Thompson, R. L., Patra, P. K., Ishijima, K., Saikawa, E., Corazza, M., Karstens, U., et al. (2014). TransCom N2O model inter-comparison - Part 1: Assessing the influence of transport and surface fluxes on tropospheric N2O variability. Atmospheric Chemistry and Physics, 14(8), 4349-4368. doi:10.5194/acp-14-4349-2014.


Cite as: https://hdl.handle.net/11858/00-001M-0000-0019-BA67-2
Abstract
We present a comparison of chemistry-transport
models (TransCom-N2O) to examine the importance of atmospheric
transport and surface fluxes on the variability of
N2O mixing ratios in the troposphere. Six different models
and two model variants participated in the inter-comparison
and simulations were made for the period 2006 to 2009.

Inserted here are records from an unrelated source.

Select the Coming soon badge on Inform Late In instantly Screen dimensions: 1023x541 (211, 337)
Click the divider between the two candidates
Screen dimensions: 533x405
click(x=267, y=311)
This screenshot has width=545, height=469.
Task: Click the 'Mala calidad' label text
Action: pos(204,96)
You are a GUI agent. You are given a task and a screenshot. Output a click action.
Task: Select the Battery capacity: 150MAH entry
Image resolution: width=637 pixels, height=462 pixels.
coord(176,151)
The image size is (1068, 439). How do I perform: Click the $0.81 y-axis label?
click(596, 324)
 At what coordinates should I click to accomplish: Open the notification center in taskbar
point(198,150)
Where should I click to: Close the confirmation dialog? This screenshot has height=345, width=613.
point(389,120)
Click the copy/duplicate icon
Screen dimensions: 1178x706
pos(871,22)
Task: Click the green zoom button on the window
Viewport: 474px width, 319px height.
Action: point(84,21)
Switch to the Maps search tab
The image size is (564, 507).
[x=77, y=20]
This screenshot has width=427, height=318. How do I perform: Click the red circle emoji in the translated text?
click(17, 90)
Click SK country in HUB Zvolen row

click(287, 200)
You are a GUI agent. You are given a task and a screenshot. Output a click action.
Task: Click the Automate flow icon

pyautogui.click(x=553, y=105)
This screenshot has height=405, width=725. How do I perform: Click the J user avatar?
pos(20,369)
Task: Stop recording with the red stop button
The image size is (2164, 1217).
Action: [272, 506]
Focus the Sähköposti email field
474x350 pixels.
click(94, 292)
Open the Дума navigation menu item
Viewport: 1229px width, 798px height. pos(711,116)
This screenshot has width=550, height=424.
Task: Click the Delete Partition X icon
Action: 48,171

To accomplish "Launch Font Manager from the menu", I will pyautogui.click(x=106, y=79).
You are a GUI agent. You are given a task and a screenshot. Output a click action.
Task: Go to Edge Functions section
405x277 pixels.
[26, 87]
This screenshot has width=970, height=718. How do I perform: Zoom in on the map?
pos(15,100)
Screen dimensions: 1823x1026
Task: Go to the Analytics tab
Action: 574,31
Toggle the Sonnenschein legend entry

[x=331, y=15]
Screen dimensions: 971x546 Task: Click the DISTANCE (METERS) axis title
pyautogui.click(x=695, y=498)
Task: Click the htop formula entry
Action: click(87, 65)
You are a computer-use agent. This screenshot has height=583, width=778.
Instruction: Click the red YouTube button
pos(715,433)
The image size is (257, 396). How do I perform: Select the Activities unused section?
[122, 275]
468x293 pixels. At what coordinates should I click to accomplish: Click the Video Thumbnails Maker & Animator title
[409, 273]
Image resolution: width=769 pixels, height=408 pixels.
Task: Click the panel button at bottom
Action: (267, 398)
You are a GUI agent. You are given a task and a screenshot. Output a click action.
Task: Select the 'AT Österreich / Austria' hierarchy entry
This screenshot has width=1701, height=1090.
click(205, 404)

In addition to N2O, simulations of CFC-12 and SF6 were
made by a subset of four of the models to provide information
on the models’ proficiency in stratosphere–troposphere
exchange (STE) and meridional transport, respectively. The
same prior emissions were used by all models to restrict differences
among models to transport and chemistry alone.
Four different N2O flux scenarios totalling between 14 and
17 TgN yr−1 (for 2005) globally were also compared. The
modelled N2O mixing ratios were assessed against observations
from in situ stations, discrete air sampling networks and
aircraft. All models adequately captured the large-scale patterns
of N2O and the vertical gradient from the troposphere
to the stratosphere and most models also adequately captured
the N2O tropospheric growth rate. However, all models underestimated
the inter-hemispheric N2O gradient by at least
0.33 parts per billion (ppb), equivalent to 1.5 TgN, which,
even after accounting for an overestimate of emissions in the
Southern Ocean of circa 1.0 TgN, points to a likely underestimate
of the Northern Hemisphere source by up to 0.5 TgN
and/or an overestimate of STE in the Northern Hemisphere.
Comparison with aircraft data reveal that the models overestimate
the amplitude of the N2O seasonal cycle at Hawaii
(21 N, 158 W) below circa 6000 m, suggesting an overestimate
of the importance of stratosphere to troposphere transport
in the lower troposphere at this latitude. In the Northern
Hemisphere, most of the models that provided CFC-12
simulations captured the phase of the CFC-12, seasonal cycle,
indicating a reasonable representation of the timing of STE. However, for N2O all models simulated a too early
minimum by 2 to 3 months owing to errors in the seasonal
cycle in the prior soil emissions, which was not adequately
represented by the terrestrial biosphere model. In the Southern
Hemisphere, most models failed to capture the N2O and
CFC-12 seasonality at Cape Grim, Tasmania, and all failed at
the South Pole, whereas for SF6, all models could capture the
seasonality at all sites, suggesting that there are large errors
in modelled vertical transport in high southern latitudes.